Thursday, March 1, 2012

Baseball Mogul 2013: Under The Hood, Part 1

When I first wrote Baseball Mogul, it simulated each game by simulating the result of each plate appearance. This isn't unusual. This is how Strat-O-Matic works. This is how other computer games work. This is even the method I used when writing my very first baseball simulation, using paper and dice, back in 1976.

But the thing is, baseball isn't played with paper and dice. It's played inside televisions. And the game on television isn't determined by comparing player stats and generating a random number. It's determined pitch-by-pitch. Each pitch has a velocity, a spin direction (and magnitude), and the location where it crosses the plate.


Photo by Wall Street Journal

So, for Baseball Mogul 2013, I rewrote the entire simulation engine to calculate:
  1. The velocity and path of each pitch (similar to that recorded by PITCHf/x).
  2. The timing and velocity of the bat swing.
  3. The plane of the bat swing (and the location of its sweet spot).
  4. The angle and velocity of the hit that results from the above.
Needless to say, this wasn't an easy task. It's easy to determine the outcome of an at-bat from player stats. It's pretty basic math. You do need to do some Bayesian analysis if you want maximum realism. But other than that, you are just multiplying some numbers.

But to simulate each pitch, I had to break down each player's talent into abilities that influence the outcome of each. In real life, pitchers don't have the ability to "cause strikeouts". Instead, they have the ability to throw the ball with a certain velocity and spin, to a certain spot in the strike zone, and a certain chance of successfully executing the pitch.

Similarly, batters don't have the ability to "prevent strikeouts". What they have is some level of ability to recognize the pitch and decide whether to swing, and a different ability to actually make contact. And these abilities change with the count, as the batter gets more aggressive in hitter's counts, and more defensive in pitcher's counts. You can derive these abilities from each player's historical stats. But it's not easy -- and it's something I've been working on over the course of several years.

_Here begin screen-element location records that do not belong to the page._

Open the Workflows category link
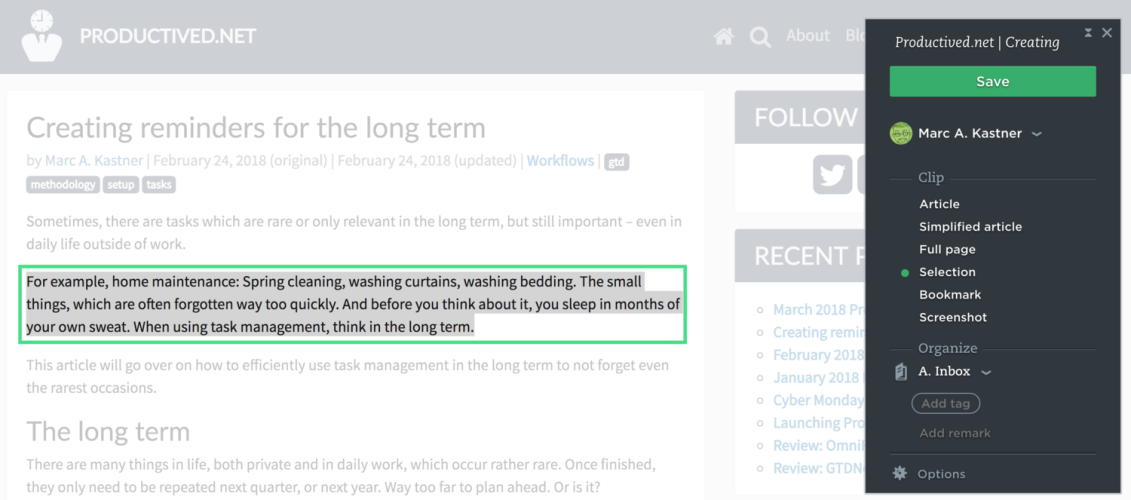Image resolution: width=1131 pixels, height=500 pixels. pyautogui.click(x=560, y=161)
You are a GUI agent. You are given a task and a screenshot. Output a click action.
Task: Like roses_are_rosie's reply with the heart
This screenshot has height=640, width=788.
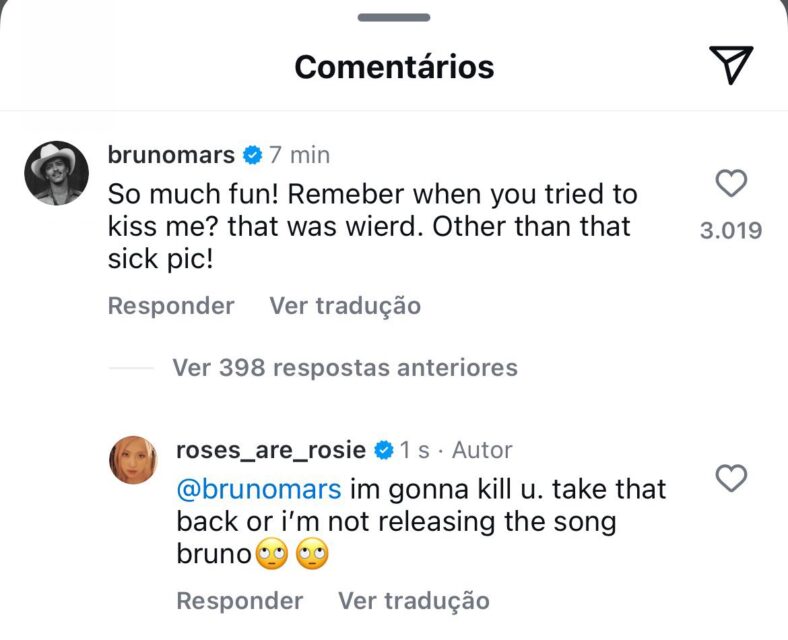pyautogui.click(x=732, y=479)
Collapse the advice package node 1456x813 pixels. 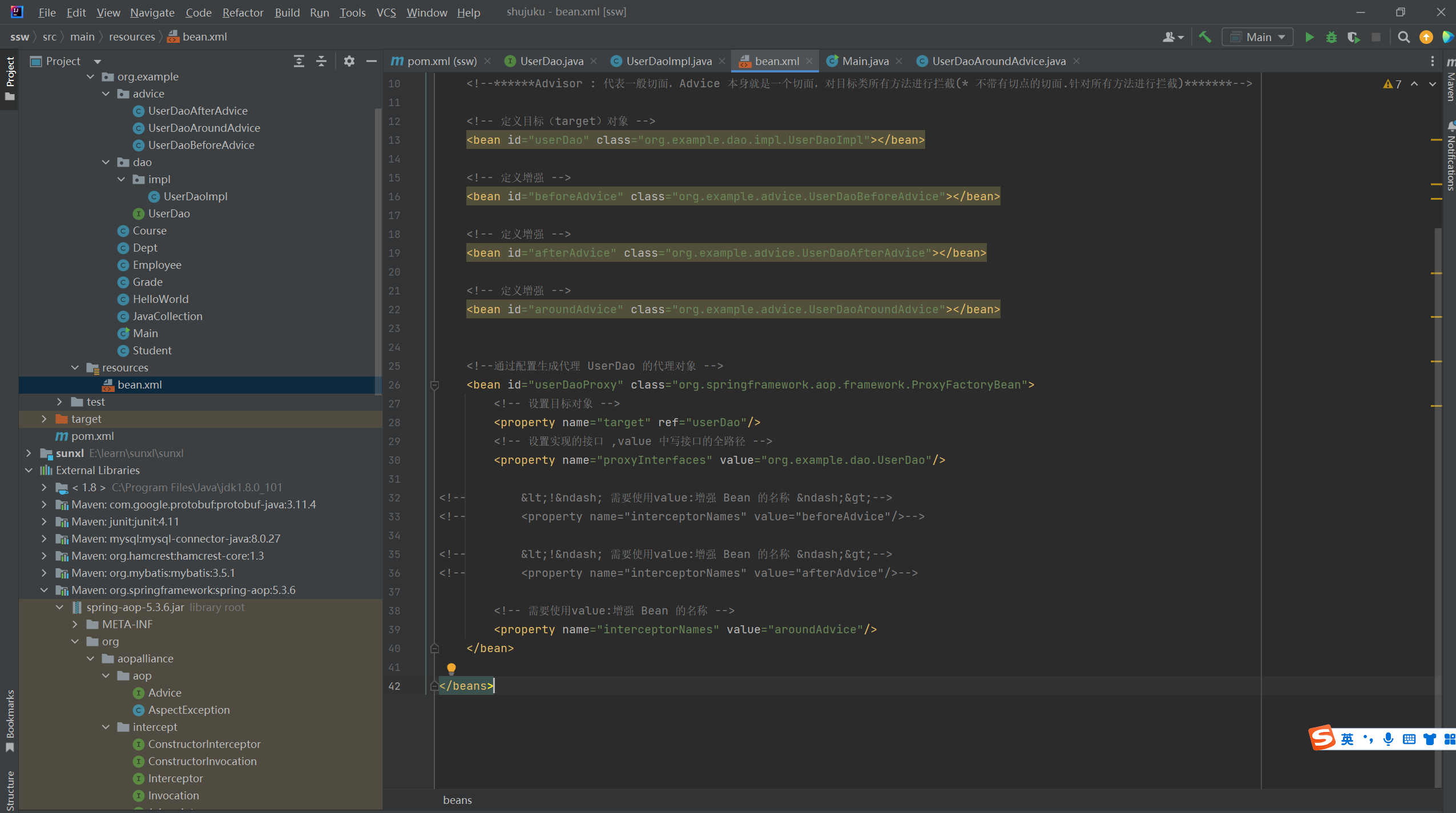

The good news is that once you get this right, you see an incredible amount of realism emerge from calculating the results of each pitch.  For example, we know from real-life pitch data that batting average varies by count. It's highest on 3-0 pitches, and lowest on 0-2 pitches.

Here's a side-by-side comparison of Baseball Mogul 2013 results with the MLB data from 2006-2010:

Count
   
BABIP
     
AVG
     
OBP
     
SLG
 
3-0
Baseball Mogul .349 .402 .943 .782
MLB .343 .401 .946 .789
 
2-0
Baseball Mogul .297 .335 .337 .613
MLB .299 .343 .343 .622
 
1-0
Baseball Mogul .304 .325 .327 .555
MLB .310 .342 .342 .574
 
0-0
Baseball Mogul .309 .333 .335 .536
MLB .311 .341 .341 .555
 
3-1
Baseball Mogul .305 .339 .666 .597
MLB .307 .347 .681 .604
 
2-1
Baseball Mogul .293 .320 .322 .538
MLB .301 .332 .332 .551
 
1-1
Baseball Mogul .300 .324 .326 .509
MLB .301 .328 .328 .522
 
0-1
Baseball Mogul .291 .311 .314 .472
MLB .299 .321 .321 .487
 
3-2
Baseball Mogul .303 .219 .467 .368
MLB .303 .230 .470 .380
 
2-2
Baseball Mogul .291 .186 .179 .297
MLB .288 .195 .195 .308
 
1-2
Baseball Mogul .274 .177 .160 .246
MLB .282 .177 .177 .260
 
0-2
Baseball Mogul .271 .163 .145 .218
MLB .282 .167 .167 .243

As you can see, it's pretty darn accurate. The biggest difference is that the slugging numbers are lower across the board in the simulation, due to the fact that we expect offense in 2012 to continue to trend lower than it was from 2006 to 2010.

4 comments:

Jesse said...

Awesome... glad to see you're making some big changes here!

Anonymous said...

Great. This game is half way there. The REALISTIC flight of a ball that's been hit is critical as well. The HomeRun is the most exciting play in baseball..... yet no game duplicates accurate flight of the ball accurately 'clearing the fence'---or a triple or banging off the wall. Meh, maybe it's just me.

Anonymous said...

I disagree with the above comment. I feel that in game mode a homerun is almost like in real life "that special sound" but instead, the game has the the "magic speed". What I mean is that in the game simulation mode, i know immediately which hit is a homerun. They are " No-doubters". Just the same I do like how I still lean to the edge of my seat when a player hits a moon shot 397 ft. to the warning track, knowing that it will not be out of the park, but still just hoping. HA I love baseball!

Alex said...

Awesome you said Baseball Games are played on television. Not played in stadiums or ballparks lol.